Rechacemos los solipismos de baratillo.

       

-Los filósofos podrán elegir a sus autores de referencia pero no los temas filosóficos que traten, que les serán impuestos, y se vetará el uso abusivo de terminología propia de un grupúsculo determinado. Hay que escribir correctamente, no escribir en idioma fenomenólogo o deconstructivista.

Hacerse experto en un autor está muy bien, pero hay que saber hablar de temas diversos que no necesariamente sean el campo de nuestro autor elegido. También hay que ser capaz de comunicarse con otros filósofos que no dominen ni los temas ni la jerigonza del autor al que estemos adscritos. Magnífico conocer a Heidegger al dedillo, por ejemplo, pero eso de ser militantemente incapaz de hablar de cuestiones que le son ajenos es una pérdida de tiempo y dinero del contribuyente. Hay que obligar al filósofo a trabajar temas circunstanciales y que no le interesen, como la economía o la biología; basta de entrar en bucles terminológicos.
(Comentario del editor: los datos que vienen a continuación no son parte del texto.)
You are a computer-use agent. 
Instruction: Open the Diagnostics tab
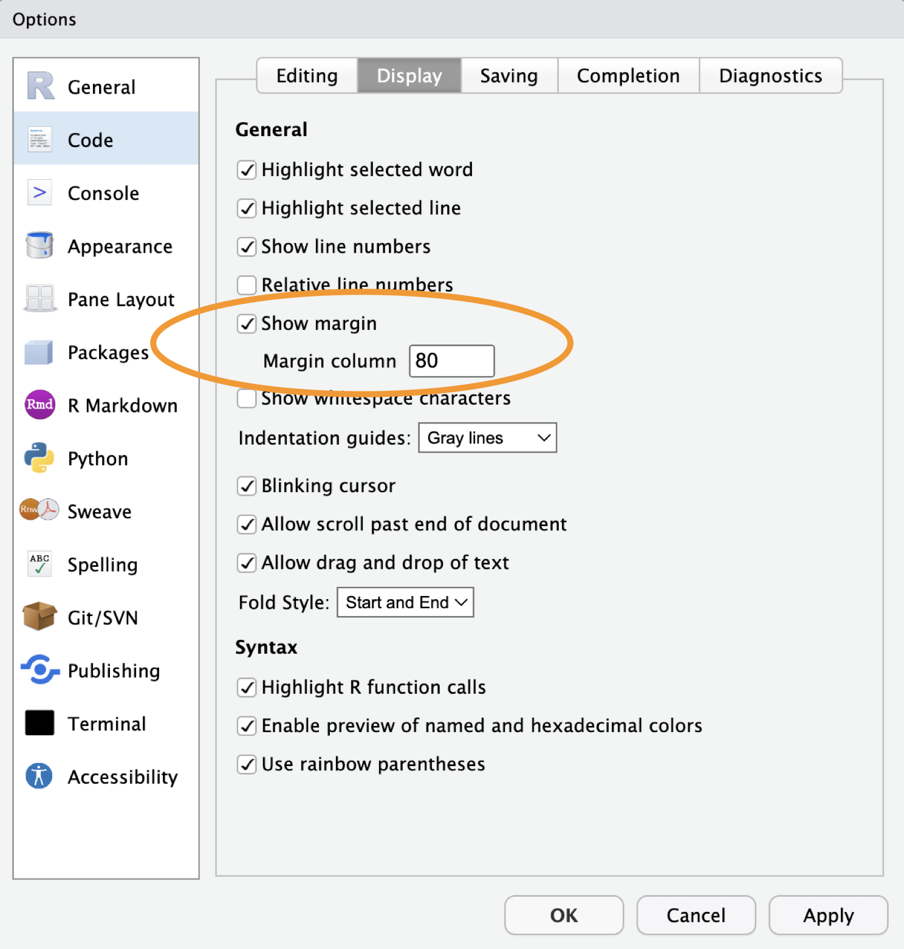(x=770, y=76)
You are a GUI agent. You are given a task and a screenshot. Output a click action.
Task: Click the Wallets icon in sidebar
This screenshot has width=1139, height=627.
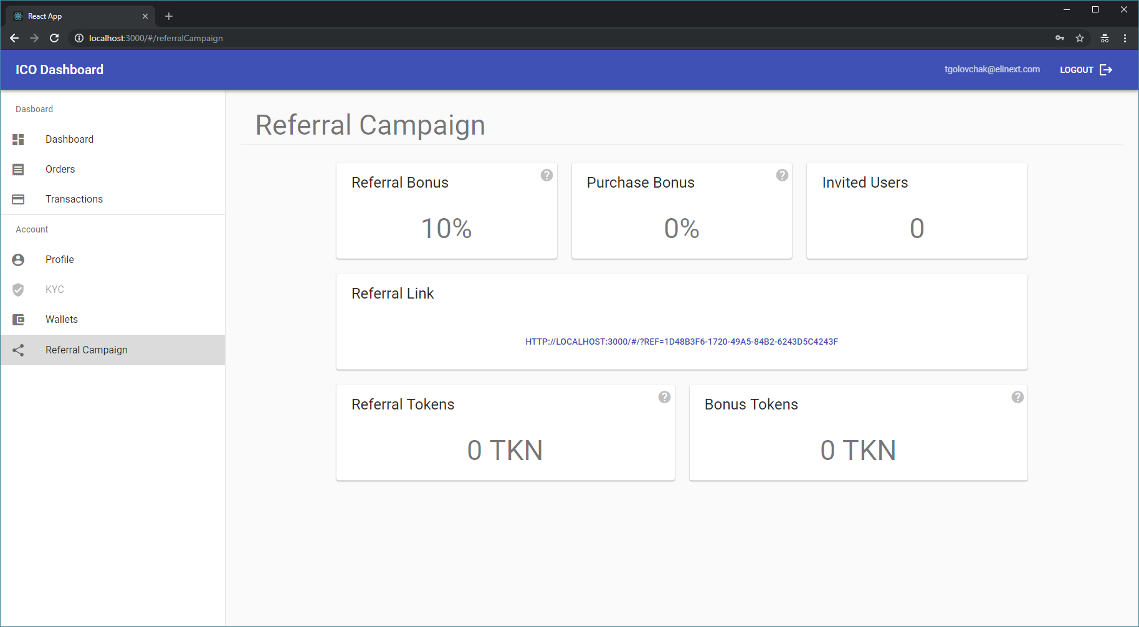click(18, 320)
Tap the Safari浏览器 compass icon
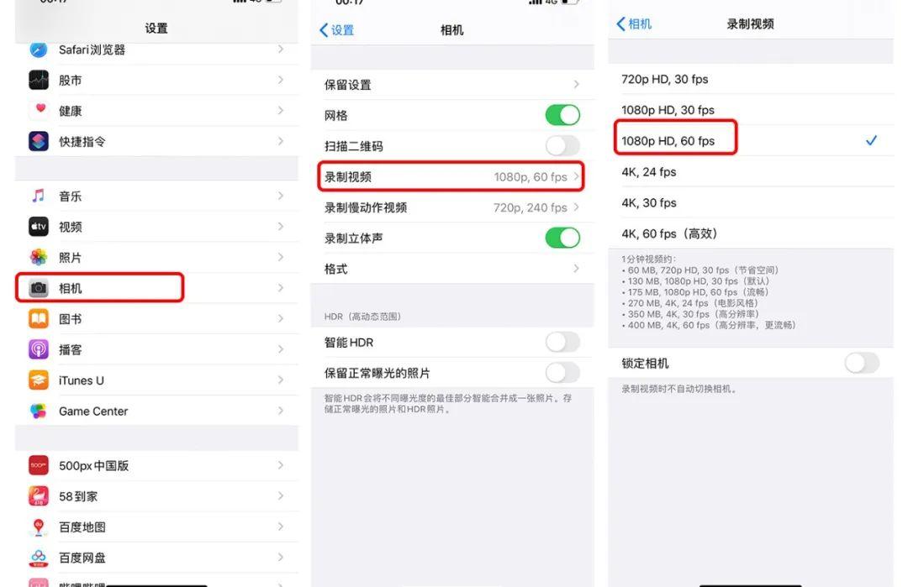Image resolution: width=908 pixels, height=587 pixels. click(39, 50)
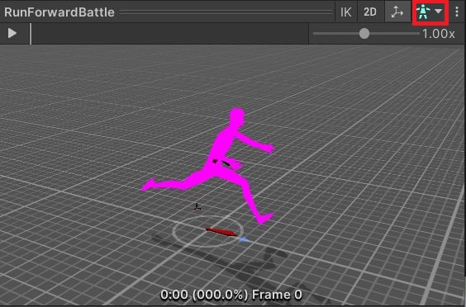Click the playback speed slider handle
Viewport: 466px width, 307px height.
click(364, 34)
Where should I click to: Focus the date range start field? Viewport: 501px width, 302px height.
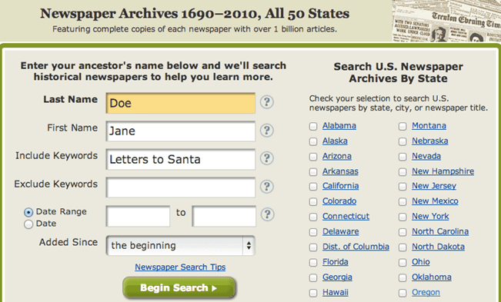coord(138,216)
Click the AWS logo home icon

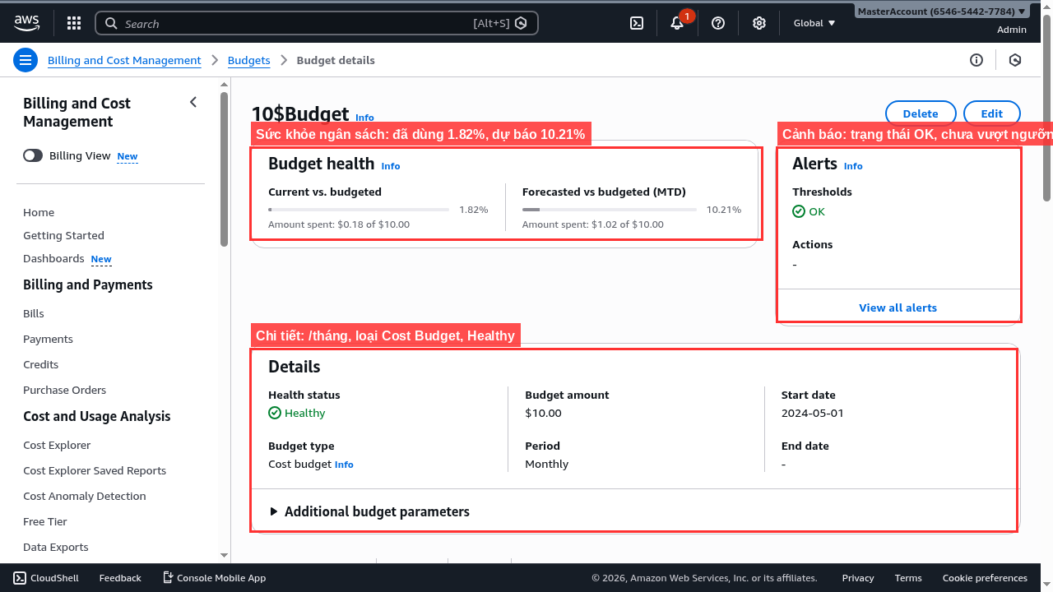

Además lo de considerar innecesario “traducir” un léxico grupal a otros filósofos que no tienen una formación determinada merece la expulsión del ágora. La filosofía no es una exhibición semántica. Si nos ponemos en ese plan, a hablar solo el idioma filosófico que hemos aprendido, nos convertimos todos en islas monocordes.

(Y por supuesto nada de parir nuevos términos si no son necesarios, evitemos la multiplicación de los entes).